開示要約
高所作業車大手アイチコーポレーション(証券コード6345)の第78期(2025年4月〜2026年3月)です。連結の親会社株主に帰属する当期純利益は66億5800万円、顧客との契約から生じる収益は596億1300万円で、主力の高所作業車などの特装車事業に加え、部品・修理を中心としたアフターサービス事業が収益を支えました。セグメント別の外部売上は特装車446億5200万円、部品・修理140億6100万円です。 株主還元では、60%以上を基準とする方針のもと、期末配当を1株30円とし、中間配当と合わせた年間配当は前期比5円増の60円となりました。加えて、2025年5月14日に1株1283円で自己株式1000万株(総額128億3100万円)を公開買付けで取得し、2026年2月に全株を消却しました。これにより発行済株式総数は7457万株から6457万株へ減少しています。 成長戦略として、海外売上の150億円規模への拡大を掲げ、欧州・ASEAN・北米市場での販売網構築を進めています。生産面では高崎工場が2026年1月に稼働を開始し、伊勢崎工場の電着工場も2026年9月に稼働を予定しています。本総会では監査等委員である取締役の員数上限を5名から6名へ引き上げる定款一部変更も付議されます。
影響評価スコア
🌤️+2i連結の親会社株主帰属当期純利益は66億5800万円、収益は596億1300万円でした。EDINET DBの前期(2025年3月期)実績は純利益63億3400万円・売上593億700万円であり、純利益で約5%の増益となります。特装車事業に部品・修理のアフターサービスが安定的に上乗せされ、ストック型収益が利益の下支えとなった点が確認できます。

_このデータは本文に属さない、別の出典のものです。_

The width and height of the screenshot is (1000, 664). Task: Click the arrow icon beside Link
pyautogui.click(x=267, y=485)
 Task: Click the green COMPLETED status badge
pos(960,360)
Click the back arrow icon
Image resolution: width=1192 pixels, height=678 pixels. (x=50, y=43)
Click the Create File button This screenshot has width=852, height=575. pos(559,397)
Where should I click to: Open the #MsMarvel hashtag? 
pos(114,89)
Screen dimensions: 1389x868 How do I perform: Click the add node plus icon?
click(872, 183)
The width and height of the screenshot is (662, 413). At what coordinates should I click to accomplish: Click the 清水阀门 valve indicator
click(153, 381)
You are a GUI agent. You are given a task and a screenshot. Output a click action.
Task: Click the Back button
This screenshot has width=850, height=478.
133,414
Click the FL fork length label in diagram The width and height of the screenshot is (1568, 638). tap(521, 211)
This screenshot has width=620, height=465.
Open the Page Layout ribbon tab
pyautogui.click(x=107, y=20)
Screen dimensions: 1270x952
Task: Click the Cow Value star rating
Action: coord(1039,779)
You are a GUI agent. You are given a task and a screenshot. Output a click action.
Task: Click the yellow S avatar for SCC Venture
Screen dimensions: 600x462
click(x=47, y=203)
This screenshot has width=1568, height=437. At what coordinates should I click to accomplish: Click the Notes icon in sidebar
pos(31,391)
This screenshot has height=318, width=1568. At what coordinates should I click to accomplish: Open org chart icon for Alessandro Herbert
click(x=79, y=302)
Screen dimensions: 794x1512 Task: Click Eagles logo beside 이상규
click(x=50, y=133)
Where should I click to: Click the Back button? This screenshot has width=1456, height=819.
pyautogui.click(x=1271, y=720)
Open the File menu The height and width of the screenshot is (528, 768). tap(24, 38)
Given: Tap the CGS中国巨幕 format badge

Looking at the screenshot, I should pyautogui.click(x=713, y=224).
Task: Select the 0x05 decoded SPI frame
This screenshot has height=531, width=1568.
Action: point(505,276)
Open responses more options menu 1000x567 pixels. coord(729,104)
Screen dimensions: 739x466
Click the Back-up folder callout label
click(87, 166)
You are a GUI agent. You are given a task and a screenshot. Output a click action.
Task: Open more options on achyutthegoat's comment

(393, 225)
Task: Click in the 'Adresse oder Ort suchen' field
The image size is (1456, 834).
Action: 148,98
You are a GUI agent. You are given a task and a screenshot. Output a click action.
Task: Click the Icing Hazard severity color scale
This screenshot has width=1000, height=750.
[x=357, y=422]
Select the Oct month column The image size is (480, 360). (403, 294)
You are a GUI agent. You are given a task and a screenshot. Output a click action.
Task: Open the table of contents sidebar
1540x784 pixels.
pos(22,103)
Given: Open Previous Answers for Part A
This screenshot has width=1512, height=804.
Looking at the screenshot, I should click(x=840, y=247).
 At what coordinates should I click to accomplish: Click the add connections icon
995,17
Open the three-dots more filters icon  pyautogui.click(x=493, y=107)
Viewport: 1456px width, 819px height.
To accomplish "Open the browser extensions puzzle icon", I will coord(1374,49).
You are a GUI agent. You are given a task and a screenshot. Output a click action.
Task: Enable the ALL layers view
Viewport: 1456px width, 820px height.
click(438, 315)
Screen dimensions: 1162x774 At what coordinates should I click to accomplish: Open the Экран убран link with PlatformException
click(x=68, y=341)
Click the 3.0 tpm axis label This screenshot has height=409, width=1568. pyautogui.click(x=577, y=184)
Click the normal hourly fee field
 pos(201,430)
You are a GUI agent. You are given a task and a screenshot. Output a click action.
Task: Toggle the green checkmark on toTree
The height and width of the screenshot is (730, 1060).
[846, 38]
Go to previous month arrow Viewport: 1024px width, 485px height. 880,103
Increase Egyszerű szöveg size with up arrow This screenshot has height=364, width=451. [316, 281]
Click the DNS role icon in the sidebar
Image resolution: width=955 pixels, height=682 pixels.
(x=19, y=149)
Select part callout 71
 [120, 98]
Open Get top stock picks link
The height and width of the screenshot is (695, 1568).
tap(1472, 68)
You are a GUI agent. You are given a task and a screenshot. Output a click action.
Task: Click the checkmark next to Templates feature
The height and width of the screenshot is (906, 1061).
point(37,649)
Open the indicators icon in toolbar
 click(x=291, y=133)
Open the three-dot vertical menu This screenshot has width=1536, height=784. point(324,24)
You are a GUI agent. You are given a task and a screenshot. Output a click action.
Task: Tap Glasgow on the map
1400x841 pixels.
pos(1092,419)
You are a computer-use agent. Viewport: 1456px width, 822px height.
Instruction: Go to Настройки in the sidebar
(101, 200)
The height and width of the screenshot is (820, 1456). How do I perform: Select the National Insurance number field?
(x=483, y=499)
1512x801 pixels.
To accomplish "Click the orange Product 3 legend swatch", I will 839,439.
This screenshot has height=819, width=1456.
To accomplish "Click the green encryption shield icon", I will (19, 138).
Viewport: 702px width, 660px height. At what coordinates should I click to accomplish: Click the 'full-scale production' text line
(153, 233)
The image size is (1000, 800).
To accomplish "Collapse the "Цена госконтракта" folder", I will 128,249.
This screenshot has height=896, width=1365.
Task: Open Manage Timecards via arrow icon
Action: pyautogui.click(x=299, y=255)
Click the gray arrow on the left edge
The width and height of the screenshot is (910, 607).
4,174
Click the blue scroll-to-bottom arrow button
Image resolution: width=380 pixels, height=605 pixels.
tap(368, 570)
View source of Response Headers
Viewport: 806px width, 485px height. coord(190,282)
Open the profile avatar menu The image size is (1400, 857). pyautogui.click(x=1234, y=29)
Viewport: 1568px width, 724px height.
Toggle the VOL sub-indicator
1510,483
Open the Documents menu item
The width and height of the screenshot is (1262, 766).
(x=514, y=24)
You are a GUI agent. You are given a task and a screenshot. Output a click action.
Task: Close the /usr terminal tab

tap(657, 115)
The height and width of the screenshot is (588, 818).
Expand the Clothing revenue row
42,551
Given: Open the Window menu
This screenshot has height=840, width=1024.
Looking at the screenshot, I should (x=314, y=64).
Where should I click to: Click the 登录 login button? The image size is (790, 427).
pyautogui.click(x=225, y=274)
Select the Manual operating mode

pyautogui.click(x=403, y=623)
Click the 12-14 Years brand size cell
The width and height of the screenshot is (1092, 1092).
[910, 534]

最終期の絶対水準は過去6期で最高益圏にあります。
年間配当は前期55円から60円へ増配され、配当性向60%以上を基準とする方針が継続しています。さらに128億3100万円規模の自己株式公開買付けと1000万株の全株消却により発行済株式の約13%が減少し、1株当たり価値の希薄化抑制に直結します。増配と大規模消却の併用は還元姿勢の強さを示す要素であり、5軸の中で最も上振れする領域です。
海外売上を150億円規模へ引き上げる計画を掲げ、欧州・ASEAN・北米で販売・サービス網を構築する方針です。高崎工場が2026年1月に稼働、伊勢崎電着工場が2026年9月稼働予定で、2027年度の高崎工場2期投資も視野に入れています。電動化・ハイブリッド化の製品開発も並行し、内製化による貢献利益率向上を狙う中期的な成長基盤づくりが進んでいます。
本書は決算短信後に開示される定時株主総会の招集通知・事業報告に相当し、増配・自己株消却・業績はすでに先行開示されている可能性が高く、株価への新規サプライズは限定的とみられます。一方、配当性向60%基準や海外150億円構想の再確認は中長期の投資判断材料として参照され得ます。短期の需給インパクトは小さい開示類型です。
監査等委員である取締役の員数上限を5名から6名へ引き上げる定款変更を付議し、監督機能の拡充を図っています。会計監査人PwC Japan有限責任監査法人は連結・個別とも無限定適正意見を表明し、後発事象や継続企業の前提に関する記載はありません。一方で伊藤忠27.3%・豊田自動織機21.4%と上位株主が集中しており、少数株主との利益相反への留意は引き続き必要です。
総合考察
総合スコアを最も押し上げたのは株主還元・ガバナンス軸です。年間配当の5円増配(55円→60円)に加え、128億3100万円・1000万株の自己株式取得と全株消却で発行済株式が約13%減少しており、60%以上の方針と相まって還元の厚みが際立ちます。業績軸も、純利益66億5800万円が前期(EDINET DB 63億3400万円)比で約5%増と最高益圏にあり、特装車にアフターサービスのストック収益が積み上がる収益構造を裏付けます。一方、純資産は自己株取得により前期840億円から754億円へ約10%減少しており、資本効率改善と自己資本の取り崩しはトレードオフの関係にあります。本書自体は招集通知・事業報告に相当し、市場反応軸が低いとおり既出情報の再確認的性格が強いため、株価への新規インパクトは限定的とみています。投資家が注視すべきは、海外売上150億円構想の進捗と、2026年9月稼働予定の伊勢崎電着工場・2027年度の高崎工場2期投資が貢献利益率の向上に結実するかであり、次期(2027年3月期)の海外セグメント売上と設備投資回収のペースが評価の焦点となります。